> **STORED ROWS**
▼▼▼
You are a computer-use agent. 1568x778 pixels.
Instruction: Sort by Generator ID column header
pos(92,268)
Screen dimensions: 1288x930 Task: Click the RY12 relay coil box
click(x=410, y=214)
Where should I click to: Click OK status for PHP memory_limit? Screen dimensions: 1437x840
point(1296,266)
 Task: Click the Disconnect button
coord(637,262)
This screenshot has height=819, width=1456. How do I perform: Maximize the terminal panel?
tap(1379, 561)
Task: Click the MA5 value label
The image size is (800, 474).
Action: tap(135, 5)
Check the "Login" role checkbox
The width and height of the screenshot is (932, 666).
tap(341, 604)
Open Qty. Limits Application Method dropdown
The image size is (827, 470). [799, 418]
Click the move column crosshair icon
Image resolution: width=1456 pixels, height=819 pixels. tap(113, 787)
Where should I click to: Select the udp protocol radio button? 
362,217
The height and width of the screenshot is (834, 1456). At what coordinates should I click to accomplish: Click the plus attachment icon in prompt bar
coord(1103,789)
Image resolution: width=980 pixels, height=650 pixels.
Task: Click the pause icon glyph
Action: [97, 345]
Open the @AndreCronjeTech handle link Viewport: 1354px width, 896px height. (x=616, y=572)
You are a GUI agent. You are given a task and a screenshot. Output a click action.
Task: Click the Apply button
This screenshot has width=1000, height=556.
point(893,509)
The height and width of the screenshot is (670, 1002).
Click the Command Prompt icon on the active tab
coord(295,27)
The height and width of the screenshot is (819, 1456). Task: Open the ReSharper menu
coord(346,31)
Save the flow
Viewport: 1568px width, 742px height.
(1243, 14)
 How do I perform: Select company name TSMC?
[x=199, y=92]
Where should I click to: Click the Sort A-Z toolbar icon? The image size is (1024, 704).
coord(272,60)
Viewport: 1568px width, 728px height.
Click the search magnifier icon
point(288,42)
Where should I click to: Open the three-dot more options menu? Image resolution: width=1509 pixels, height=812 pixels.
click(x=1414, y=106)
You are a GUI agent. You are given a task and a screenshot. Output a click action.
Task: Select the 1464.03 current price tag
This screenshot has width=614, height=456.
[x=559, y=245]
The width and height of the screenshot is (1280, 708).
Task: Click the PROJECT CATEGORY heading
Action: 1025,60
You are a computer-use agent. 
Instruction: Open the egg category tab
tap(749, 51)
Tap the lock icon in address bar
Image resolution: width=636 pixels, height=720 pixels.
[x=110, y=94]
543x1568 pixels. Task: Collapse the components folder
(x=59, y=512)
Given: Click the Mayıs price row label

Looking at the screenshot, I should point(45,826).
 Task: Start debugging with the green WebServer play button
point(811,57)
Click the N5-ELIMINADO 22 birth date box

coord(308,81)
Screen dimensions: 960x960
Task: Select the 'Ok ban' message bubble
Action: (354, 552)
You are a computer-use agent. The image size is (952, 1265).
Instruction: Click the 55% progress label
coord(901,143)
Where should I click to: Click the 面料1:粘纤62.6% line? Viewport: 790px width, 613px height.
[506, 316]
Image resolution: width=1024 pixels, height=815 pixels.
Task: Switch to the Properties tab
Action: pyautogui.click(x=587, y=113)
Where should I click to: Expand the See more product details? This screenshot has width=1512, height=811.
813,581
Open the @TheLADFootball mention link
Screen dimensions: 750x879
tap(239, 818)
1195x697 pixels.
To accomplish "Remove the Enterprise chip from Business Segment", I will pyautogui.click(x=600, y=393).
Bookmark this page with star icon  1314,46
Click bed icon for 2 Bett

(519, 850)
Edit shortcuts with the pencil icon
▲▲▲
Give back all of the records above word for word, keeping every line unchanged.

You are a computer-use agent. 1568x778 pixels.
Instruction: Sort by Generator ID column header
pos(92,268)
Screen dimensions: 1288x930 Task: Click the RY12 relay coil box
click(x=410, y=214)
Where should I click to: Click OK status for PHP memory_limit? Screen dimensions: 1437x840
point(1296,266)
 Task: Click the Disconnect button
coord(637,262)
This screenshot has height=819, width=1456. How do I perform: Maximize the terminal panel?
tap(1379, 561)
Task: Click the MA5 value label
The image size is (800, 474).
Action: tap(135, 5)
Check the "Login" role checkbox
The width and height of the screenshot is (932, 666).
tap(341, 604)
Open Qty. Limits Application Method dropdown
The image size is (827, 470). [799, 418]
Click the move column crosshair icon
Image resolution: width=1456 pixels, height=819 pixels. tap(113, 787)
Where should I click to: Select the udp protocol radio button? 
362,217
The height and width of the screenshot is (834, 1456). At what coordinates should I click to accomplish: Click the plus attachment icon in prompt bar
coord(1103,789)
Image resolution: width=980 pixels, height=650 pixels.
Task: Click the pause icon glyph
Action: [97, 345]
Open the @AndreCronjeTech handle link Viewport: 1354px width, 896px height. (x=616, y=572)
You are a GUI agent. You are given a task and a screenshot. Output a click action.
Task: Click the Apply button
This screenshot has width=1000, height=556.
point(893,509)
The height and width of the screenshot is (670, 1002).
Click the Command Prompt icon on the active tab
coord(295,27)
The height and width of the screenshot is (819, 1456). Task: Open the ReSharper menu
coord(346,31)
Save the flow
Viewport: 1568px width, 742px height.
(1243, 14)
 How do I perform: Select company name TSMC?
[x=199, y=92]
Where should I click to: Click the Sort A-Z toolbar icon? The image size is (1024, 704).
coord(272,60)
Viewport: 1568px width, 728px height.
Click the search magnifier icon
point(288,42)
Where should I click to: Open the three-dot more options menu? Image resolution: width=1509 pixels, height=812 pixels.
click(x=1414, y=106)
You are a GUI agent. You are given a task and a screenshot. Output a click action.
Task: Select the 1464.03 current price tag
This screenshot has width=614, height=456.
[x=559, y=245]
The width and height of the screenshot is (1280, 708).
Task: Click the PROJECT CATEGORY heading
Action: 1025,60
You are a computer-use agent. 
Instruction: Open the egg category tab
tap(749, 51)
Tap the lock icon in address bar
Image resolution: width=636 pixels, height=720 pixels.
[x=110, y=94]
543x1568 pixels. Task: Collapse the components folder
(x=59, y=512)
Given: Click the Mayıs price row label

Looking at the screenshot, I should point(45,826).
 Task: Start debugging with the green WebServer play button
point(811,57)
Click the N5-ELIMINADO 22 birth date box

coord(308,81)
Screen dimensions: 960x960
Task: Select the 'Ok ban' message bubble
Action: (354, 552)
You are a computer-use agent. The image size is (952, 1265).
Instruction: Click the 55% progress label
coord(901,143)
Where should I click to: Click the 面料1:粘纤62.6% line? Viewport: 790px width, 613px height.
[506, 316]
Image resolution: width=1024 pixels, height=815 pixels.
Task: Switch to the Properties tab
Action: pyautogui.click(x=587, y=113)
Where should I click to: Expand the See more product details? This screenshot has width=1512, height=811.
813,581
Open the @TheLADFootball mention link
Screen dimensions: 750x879
tap(239, 818)
1195x697 pixels.
To accomplish "Remove the Enterprise chip from Business Segment", I will pyautogui.click(x=600, y=393).
Bookmark this page with star icon  1314,46
Click bed icon for 2 Bett

(519, 850)
Edit shortcuts with the pencil icon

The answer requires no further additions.